6月23日、都内の貸会議室では緊張した空気が流れていた。投資ファンドのスターアジア・グループによる投資主提案で、いちごオフィスリート投資法人の臨時投資主総会が開催されたためだ。
結果は、いちご側の議案が可決された一方で、スターアジア側の議案はすべて否決された。いちご側の議案は少なくとも7割を超える賛成率だったのに対して、スターアジア側の議案の賛成率は最大で2割強と、差は歴然としていた。
寝耳に水の提案にいちご側は猛反発
まずは経緯を振り返ろう。事の発端は2023年3月17日、スターアジアの子会社であるバークレー・グローバルが投資主提案をしたことに始まる。スターアジア側は、いちごオフィスの投資主価値を向上させるため、運用報酬体系の改定と新たな執行役員・監査役員の選任を求めた。
寝耳に水の提案に対していちご側が猛反発。4月27日には、スポンサーであるいちごトラスト・ピーティーイー・リミテッド(以下、いちごトラスト)がスターアジアに対抗する形で投資主提案をした。
その後、いちごオフィスはいちごトラスト案に賛同。5月25日に、いちごトラストの提案を、いちごオフィスの議案として総会に付議するとともに、スターアジア側の提案に反対意見を表明した。
いちごオフィスは、割安な独立系リートだったがゆえに投資ファンドに狙われたとみられる。ある不動産投資ファンド幹部は「スポンサーである金融機関との取引に影響が出るおそれがあるため、銀行系のリートなどにはちょっかいをかけづらい」とこぼす。

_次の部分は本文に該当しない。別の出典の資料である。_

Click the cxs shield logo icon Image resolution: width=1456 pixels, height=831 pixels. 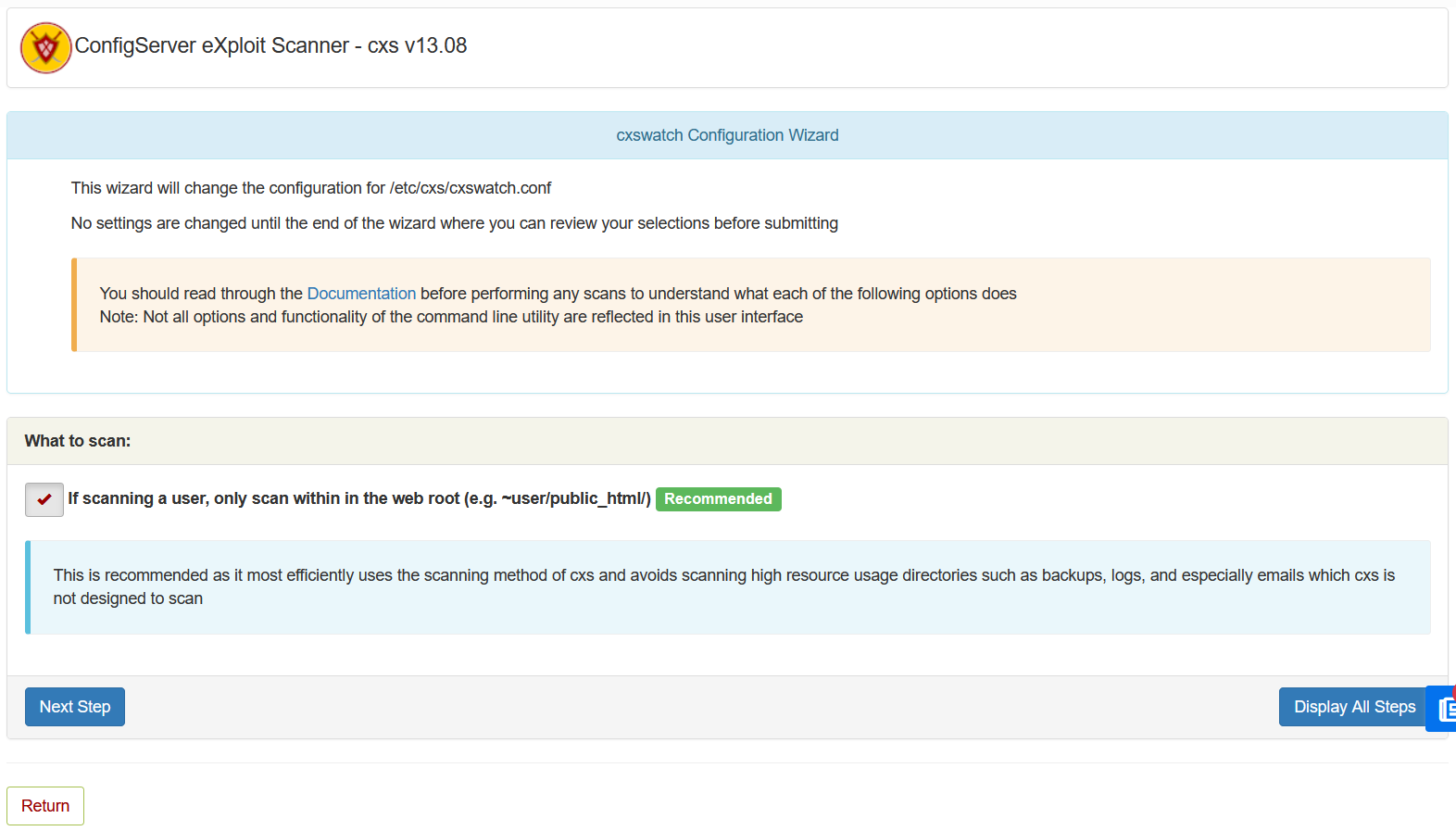pos(45,48)
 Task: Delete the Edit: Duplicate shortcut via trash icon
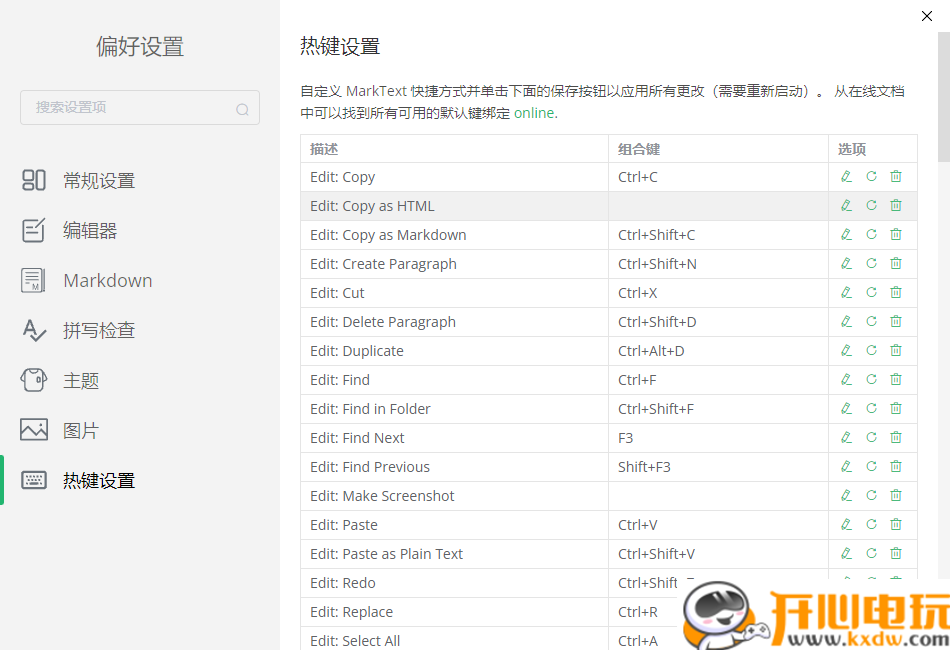[896, 350]
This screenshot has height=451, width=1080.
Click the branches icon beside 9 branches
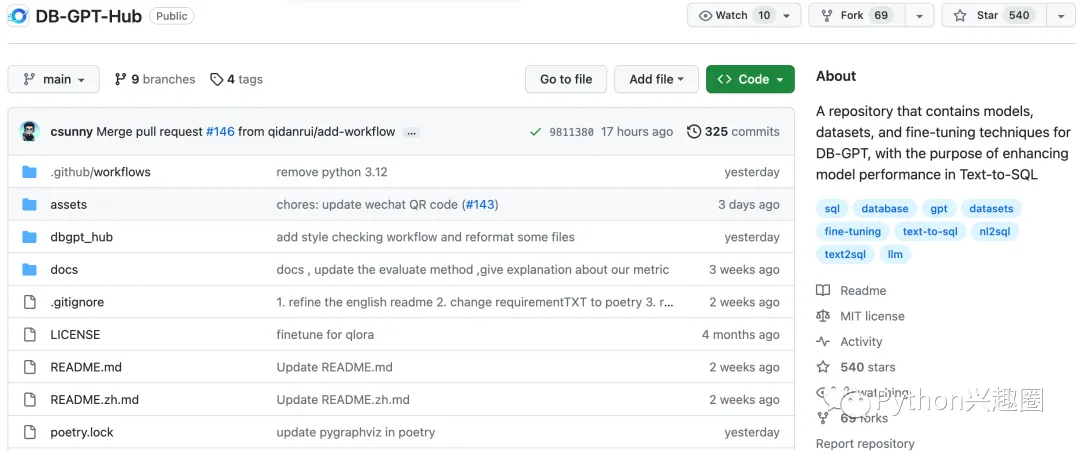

スターアジア側は、投資口価格の上昇でリターンを稼ぐ目算だった。スターアジア・グループの杉原亨氏は、「いちごオフィスの投資口価格が8万円台前半なのは割安すぎると判断し、2022年頃から取得した。保有物件を考慮すると投資口価格は、定常的に10万円を超えなければおかしい」と話す。